I created a four day animation of the complicated West Coast trough (large-scale storm system) that spit out a couple different waves of low pressure that included wind gusts along the CA and OR coasts over 70 mph and very heavy rainfall. The main highlight of this animation is the Vaisala GLD-360 30-minute accumulated lightning that is overlaid on the infrared satellite image where you can see multiple lightning pulses in the frontal bands, then a secondary area in the cold-air cumulus under the cold-core upper lows. It is interesting to observe how the lightning diminishes in frequency as the convective elements move into the near-shore waters. Can anyone guess as to why this occurs?
On the Atlantic side, a storm rapidly intensified as it passed just east of New Foundland overnight. The SEVIRI RGB Air Mass animation above shows this evolution with the Vaisala GLD-360 15-minute lightning accumulation overlaid to get a better idea of how the convection evolved along the cold front east of Bermuda. The main highlight in this imagery is the intense pinks/reds that are indicative of a significant stratospheric intrusion. This intrusion originates farther west over Quebec and moved towards the developing potential vorticity (PV) anomaly that was moving offshore of New England and Nova Scotia. This interaction led to explosive cyclogenesis in the Northwest Atlantic with the storm deepening from 995 mb at 12z on 11/29/12 to 950 mb at 12z on 11/30/12. That qualifies as a cyclonic “bomb” dropping 45 mb in 24 hours south of 60N! Very impressive!

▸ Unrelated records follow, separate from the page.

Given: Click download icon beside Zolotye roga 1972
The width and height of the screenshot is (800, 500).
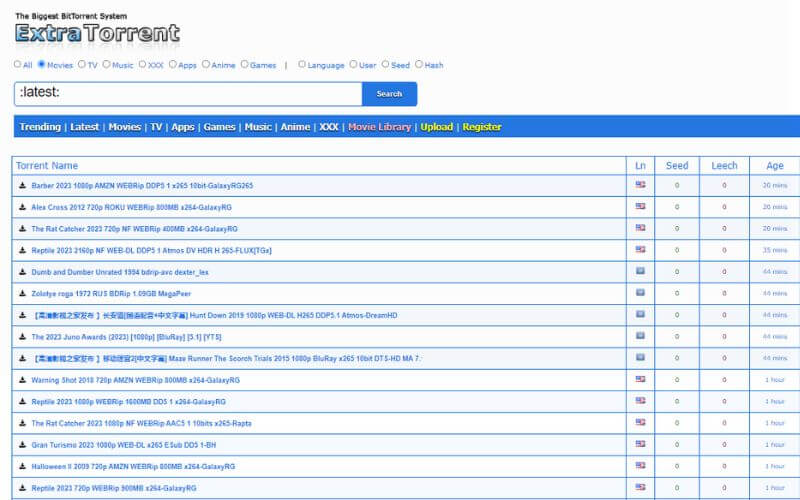Looking at the screenshot, I should tap(22, 294).
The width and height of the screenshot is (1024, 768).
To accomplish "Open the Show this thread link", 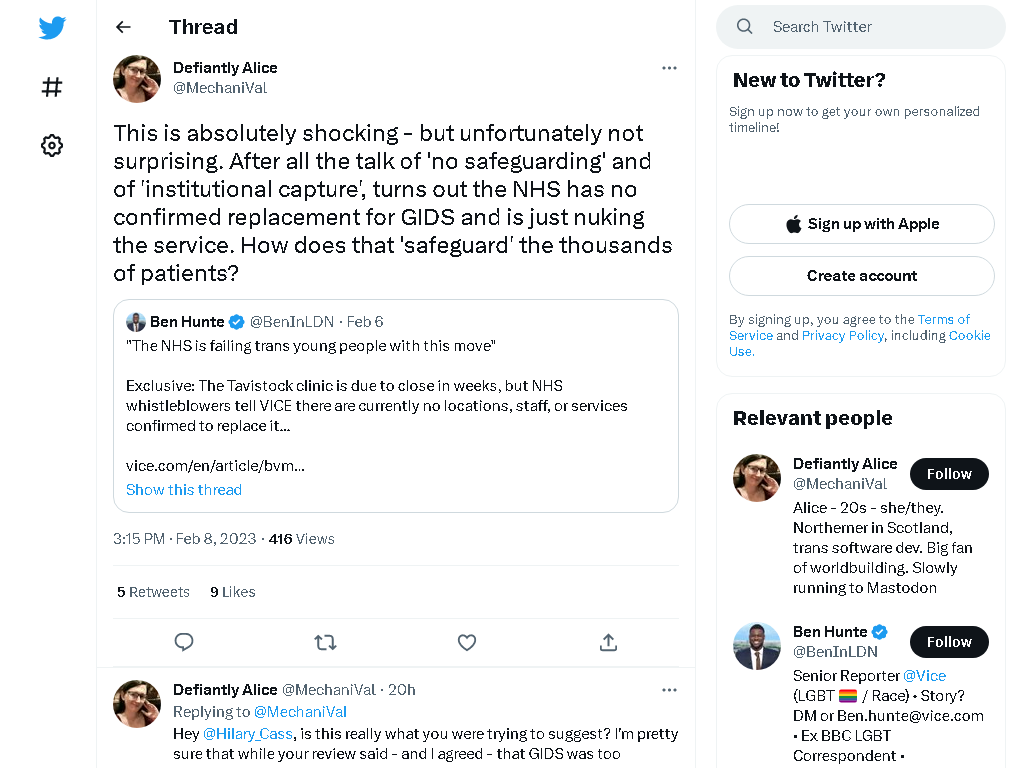I will tap(184, 490).
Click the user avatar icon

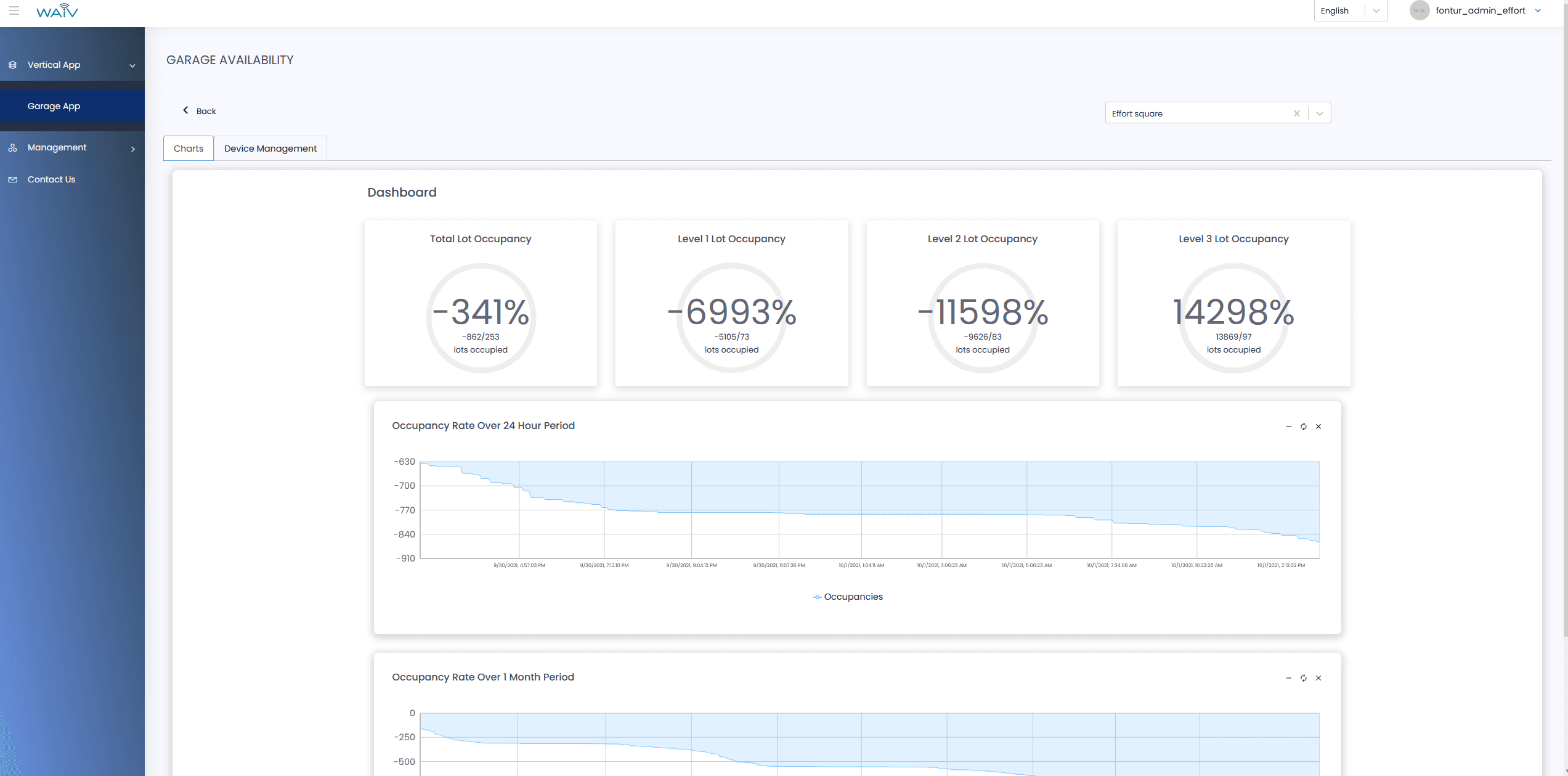(x=1420, y=10)
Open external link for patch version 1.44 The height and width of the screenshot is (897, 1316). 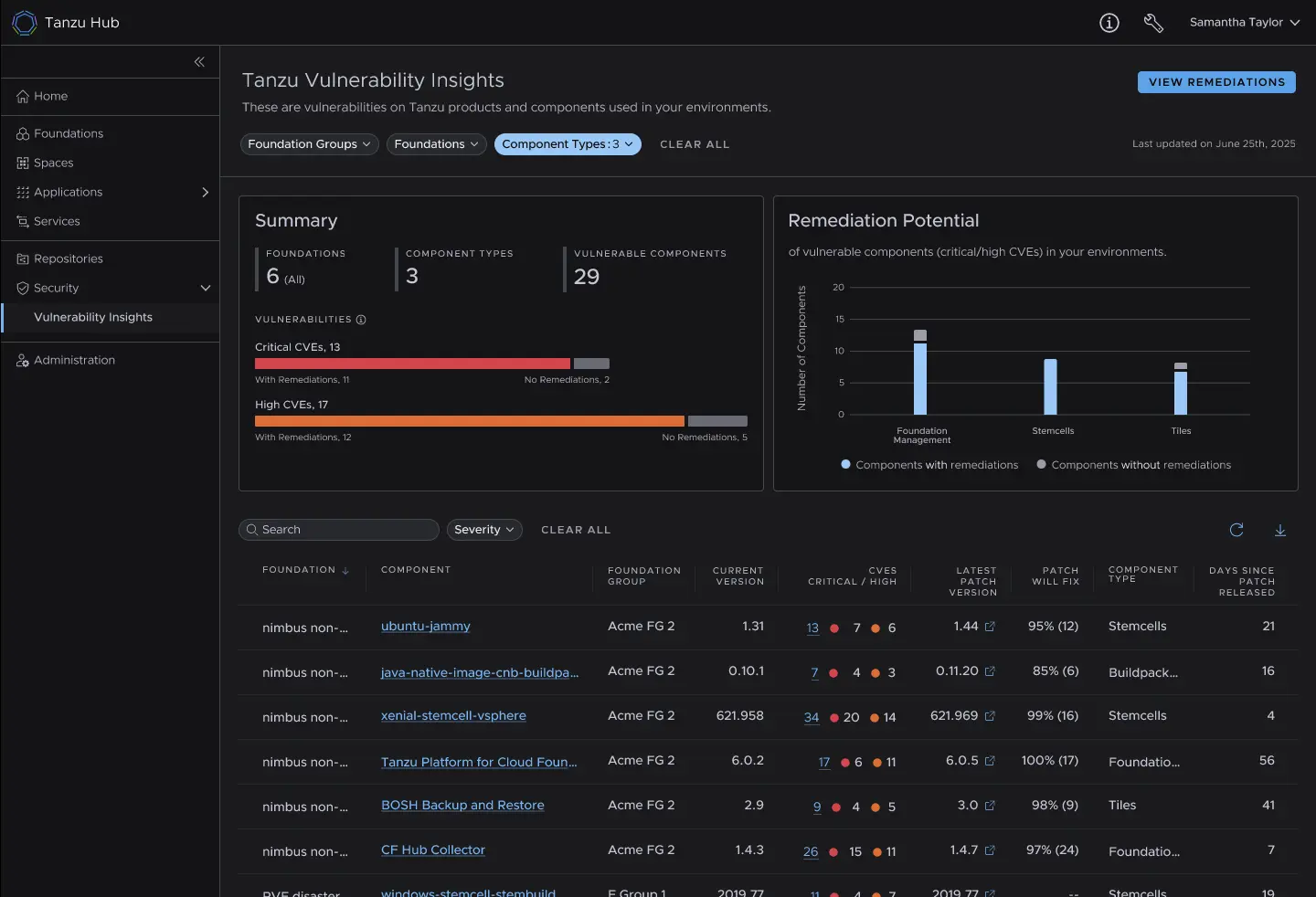coord(990,627)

To further demonstrate this storm’s power, I have overlaid the ASCAT high resolution winds on the Air Mass image to show how close the surface winds match up to the red-coloring associated with the stratospheric drying. The highest winds observed in this image are near the tip of southern Greenland (coincidentally called the “Tip Jet”) where ASCAT picked up winds near 65 knots or 75 mph. The larger area of brown with some embedded dark red wind barbs are winds of 50-60 knots (58-70 mph). Notice the large gap in ASCAT coverage in the eastern quadrant of the cyclone. It is quite possible that this area is experiencing winds in excess 60-65 knots!

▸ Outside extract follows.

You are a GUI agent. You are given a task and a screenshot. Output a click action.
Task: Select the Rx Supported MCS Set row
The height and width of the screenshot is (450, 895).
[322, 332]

The final image of this post is the 20z AIRS pass showing the higher concentrations of stratospheric ozone especially closer to the source region for this particular intrusion. I would expect to see much more ozone farther east, but the largest concentration of greater than 350 Dobson Units is sitting over eastern Quebec and New Foundland, which would indicate to me that this system is still maturing.
Considering the relative lack of interesting weather across the lower 48, the Pacific and Atlantic basins are quite active, keeping the forecasters at OPC quite busy over the next few days. Thanks for reading!